CHALLENGES –
a - In the post about taking a video game writing class, what console did the writer's brother buy with his saved allowance?
b - Continue the post about the video game writing class from where it ends, keeping the writer's voice.

:: SOURCE EXCERPT

I was never allowed to have video games growing up. My parents never bought me an N64 or Playstation, so I missed out on that whole experience. It wasn’t until my sister was old enough to have a job that paid her an ok amount of money that she could then use to purchase a PS2. My brother then saved his allowances to buy an xBox 360 (an impressive feat, considering he was like 12 and his allowance was like $5 a week or something like that). I was out of the house at the point and would only ever play Soul Caliber 3.
My biggest pet peeve is when someone invites you to “hang out” and then proceeds to force you to watch then play video games for three hours. WHAT A WASTE OF TIME! So of course I was super unhappy to have to take a class in video game writing in order to complete my screenwriting degree. Why would I EVER need this?? Turns out I probably will need it, because it’s a growth industry. Ugh.
We’ve been lucky enough to have some really cool guest speakers come to class—mostly alum who have gotten involved with the industry. They come to class and tell us about what it’s like to work in video games and how to treat story in that medium.

::::
:: GIVEN DATA

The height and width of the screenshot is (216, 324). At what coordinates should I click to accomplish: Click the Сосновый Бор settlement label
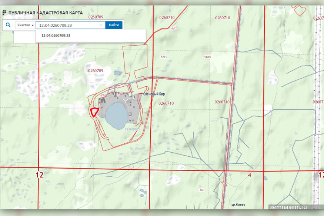click(x=154, y=94)
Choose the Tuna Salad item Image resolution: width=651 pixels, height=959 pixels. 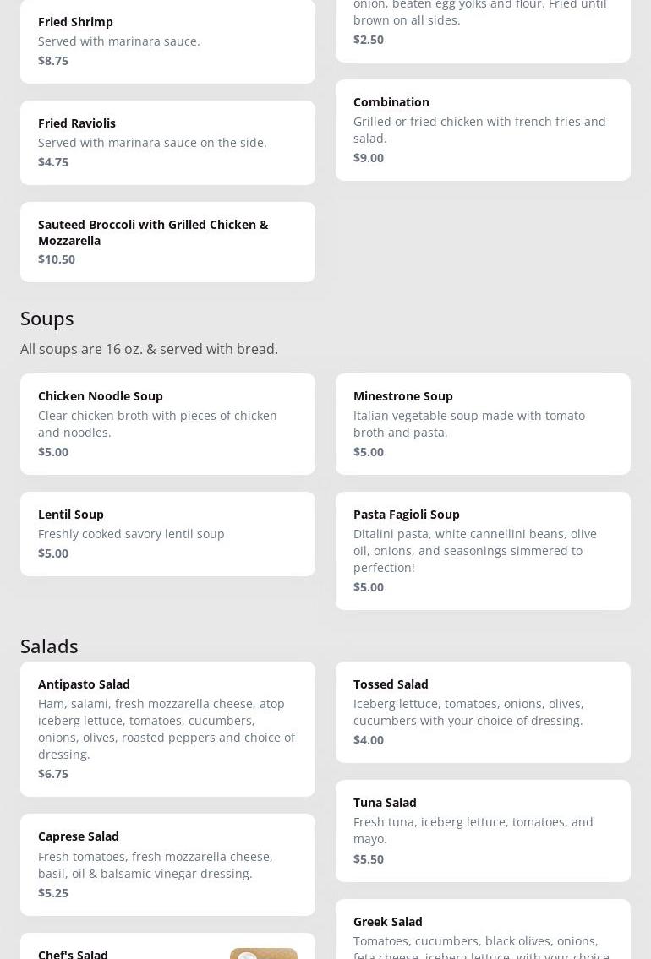click(483, 830)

::::

THE ANSWERS –
a - An xBox 360.

b -
Last week the Park School of Communications had executive producer Barry Caudill and associate producer Liam Collins of Firaxis Games visit and speak about the gaming industry and the Sid Meier’s Civilization franchise, which both have been actively part of for years. Liam is an IC ’06 alum who had a post-grad internship with Firaxis that transformed into a job…lucky man. They talked about the role of story in games and the state of the industry.
“There’ve been a lot of studios closing with the recession, but there are lots of [gaming] jobs out there—gaming has a pretty good future,” said Liam. He states his broad education from IC as the reason he was able to do so many different things and work in the gaming industry.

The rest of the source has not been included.